Eric Landers, who co-owns Landers Cleaning Co. with his wife, Becki, is part of that group.
As part of the company's association with Cleaning for a Reason, a Texas-based nonprofit that connects women undergoing cancer treatment with local companies willing to donate their cleaning services, Landers cleans the Persianis' home once a month, at no charge.
"What a blessing," says Mark Persiani, about Landers' help. "They do a tremendous job and I can count on Eric and his people coming in and making sure the house smells, looks and is clean. It has made a world of difference."
A former Marine who started cleaning professionally in high school, Eric Landers said helping cancer patients and their caregivers is a cause close to his heart. In 2011, he lost his sister Katie to cancer.
"My mother is an oncology nurse who administers chemotherapy, and she took time off when my sister was going through treatment to take care of her," says Landers. "Watching firsthand, you know how hard it is going through treatment for a patient and caregiver. The patient doesn't have the time and energy to clean and the caregiver is exhausted from taking care of them. I just wanted to help in any way possible."
"When you get the diagnosis, your whole world is turned upside down," says Debbie Sardone, the founder of Cleaning for a Reason. "The strenuous work of trying to clean your house is almost impossible. For some women, it's out of the question."
Sardone explains that her organization fits into a large network of nonprofits that work to help women with cancer.
"There are a lot of fabulous causes out there raising millions of dollars for research that will help women with cancer in 20 years. But women dealing with the diagnosis right now need their bathroom clean — and they need it today. It's practical help," she says.
Cleaning for a Reason will celebrate its 10th anniversary in 2016; since its launch, the organization has coordinated cleaning for over 18,000 women, working with about 1,200 cleaning companies throughout the U.S. and Canada, including about a dozen around the Baltimore area.

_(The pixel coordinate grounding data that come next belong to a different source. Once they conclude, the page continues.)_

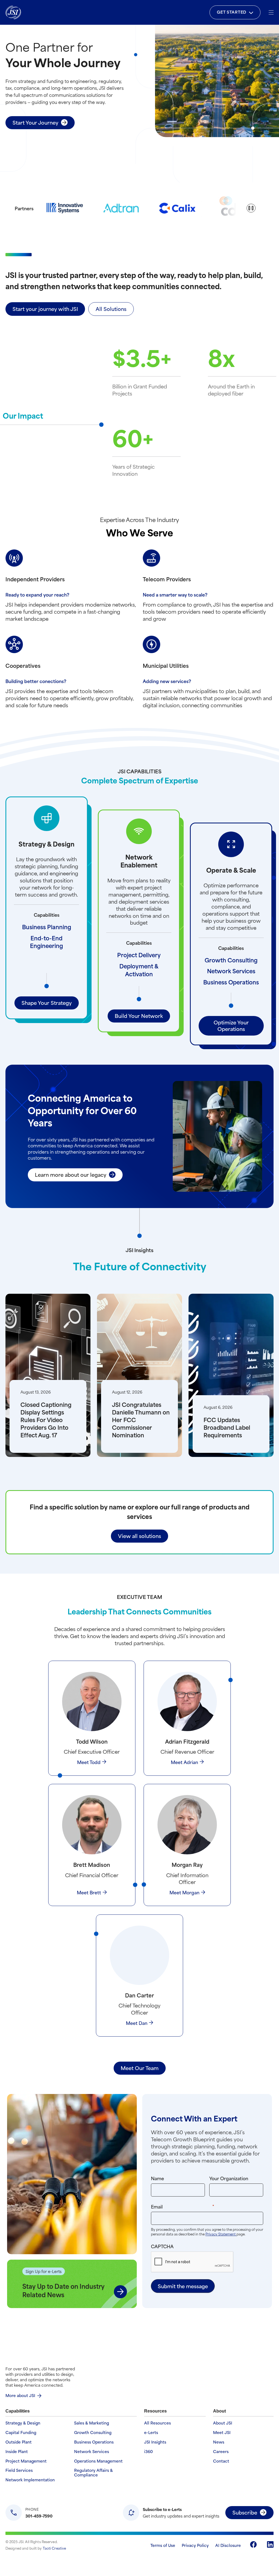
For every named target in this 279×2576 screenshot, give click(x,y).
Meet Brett (89, 1892)
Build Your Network (139, 1016)
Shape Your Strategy (47, 1002)
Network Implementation (30, 2480)
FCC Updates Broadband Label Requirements (227, 1427)
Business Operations (231, 981)
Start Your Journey (35, 122)
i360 (148, 2451)
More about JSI (20, 2395)
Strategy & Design (22, 2423)
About (219, 2411)
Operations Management (98, 2461)
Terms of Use (162, 2545)
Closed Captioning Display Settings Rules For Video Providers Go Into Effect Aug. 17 (45, 1420)
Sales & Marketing (91, 2423)
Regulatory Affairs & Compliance (93, 2472)
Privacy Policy (195, 2545)
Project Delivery (139, 954)
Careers (221, 2451)
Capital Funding (20, 2432)
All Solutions (111, 309)
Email (193, 2206)
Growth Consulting (231, 959)
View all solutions (139, 1536)
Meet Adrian (184, 1762)
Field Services (19, 2470)
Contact (221, 2461)
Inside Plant (16, 2451)
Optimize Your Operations (231, 1025)
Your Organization (228, 2178)
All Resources (157, 2423)
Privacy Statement (220, 2234)
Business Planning (46, 926)
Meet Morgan (184, 1892)
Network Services (231, 970)
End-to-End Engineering (46, 941)
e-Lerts (151, 2432)
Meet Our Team (140, 2068)
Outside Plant (18, 2442)
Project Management (26, 2461)
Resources (155, 2411)
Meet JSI (222, 2432)
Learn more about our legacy (70, 1174)
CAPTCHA (162, 2246)
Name (157, 2178)
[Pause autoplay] (251, 208)
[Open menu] (271, 12)
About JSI (222, 2423)
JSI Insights (155, 2442)
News (218, 2442)
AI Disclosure (228, 2545)
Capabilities (17, 2411)
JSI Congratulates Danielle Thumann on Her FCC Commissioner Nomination (141, 1420)
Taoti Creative (54, 2548)
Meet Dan (136, 2022)
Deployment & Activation (138, 969)
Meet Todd (89, 1762)
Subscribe (244, 2512)
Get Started (231, 12)
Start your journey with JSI (45, 309)
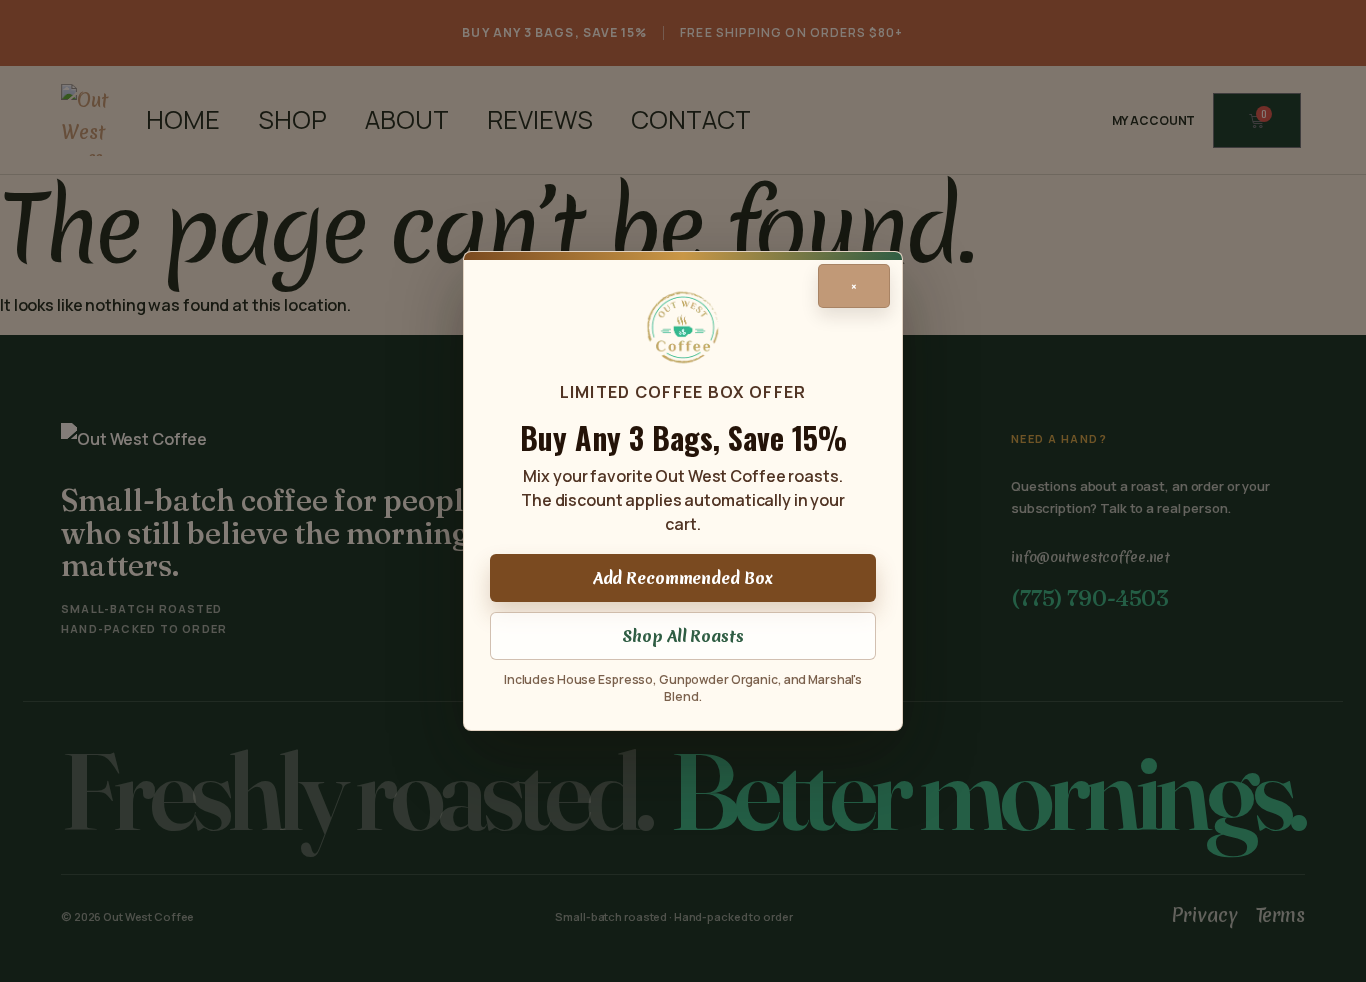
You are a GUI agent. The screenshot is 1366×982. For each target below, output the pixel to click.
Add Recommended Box (683, 578)
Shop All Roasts (682, 636)
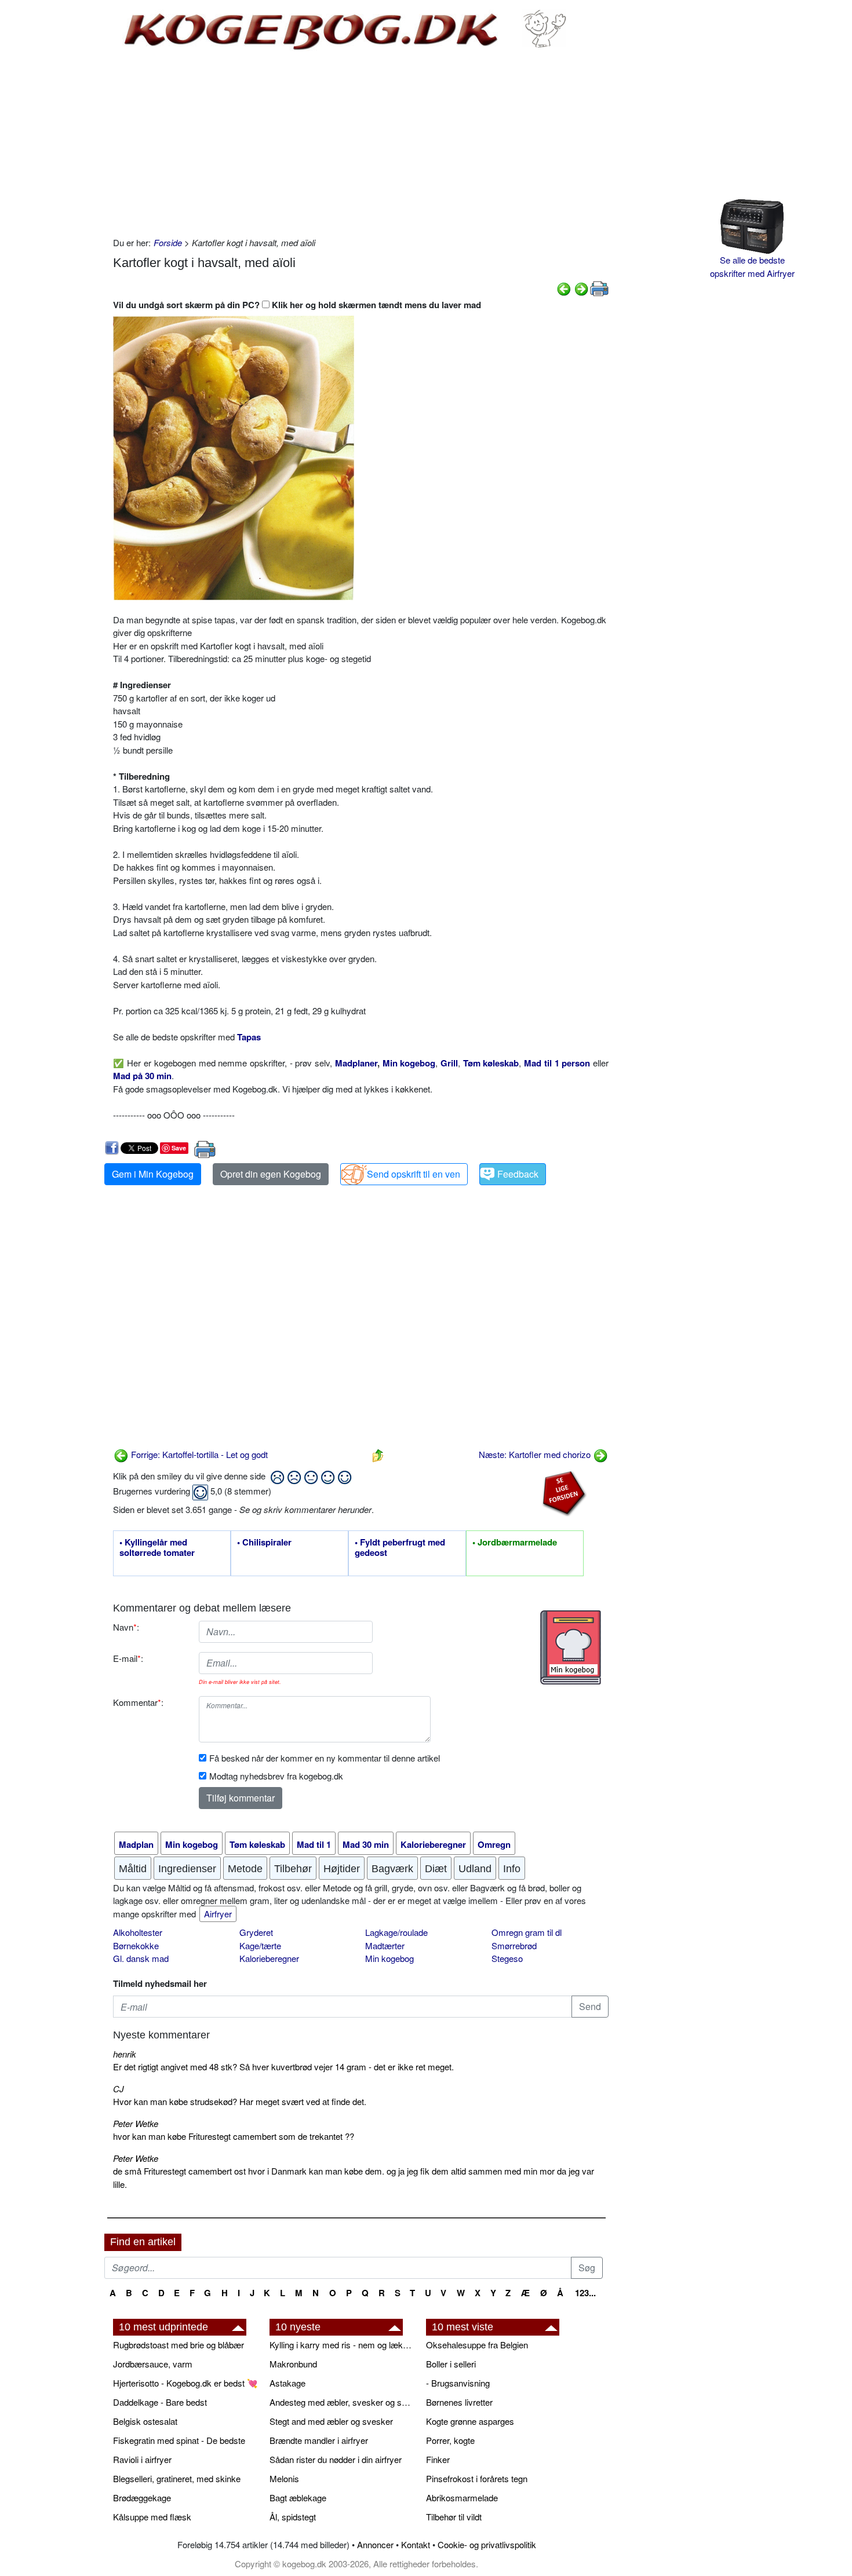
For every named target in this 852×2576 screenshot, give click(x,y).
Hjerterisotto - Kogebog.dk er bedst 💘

Eric Landers says that in addition to donating his time, his company pays a monthly membership fee to belong to the Cleaning for a Reason network, money that helps fund the organization's outreach and operations. He said he wishes he could do even more to promote the cause.
"More people need to know about Cleaning for a Reason," he says. "Most of our [Cleaning for a Reason] clients had no idea, once they were diagnosed with cancer, what to do and where to start. They had no path to take — and that includes finding resources like Cleaning for a Reason."
Women cancer patients and their caregivers can sign up to benefit from the organization's services through its website. Patients complete the application and submit a physician-certified verification of treatment. After the application is accepted – which happened within a day for Mark and Linda Persiani – Cleaning for a Reason connects the patient with a local company, like Landers Cleaning. For the Persianis, Landers Cleaning will clean once a month for four months, at no charge.
Linda Persiani is currently undergoing chemotherapy and preparing for a bone marrow transplant.
"As she takes this increased dosage of chemo, we anticipate a loss of strength and overwhelming tiredness," says her husband. "She can't do anything — and nor should she have to. She's not responsible for anything more except holding onto enough strength to eat and fight the cancer."
The couple remains positive. "We have to take life one day at a time and live to the fullest," he says. "My wife and I are going through this journey with joy in a difficult time because we are so grounded by a support team."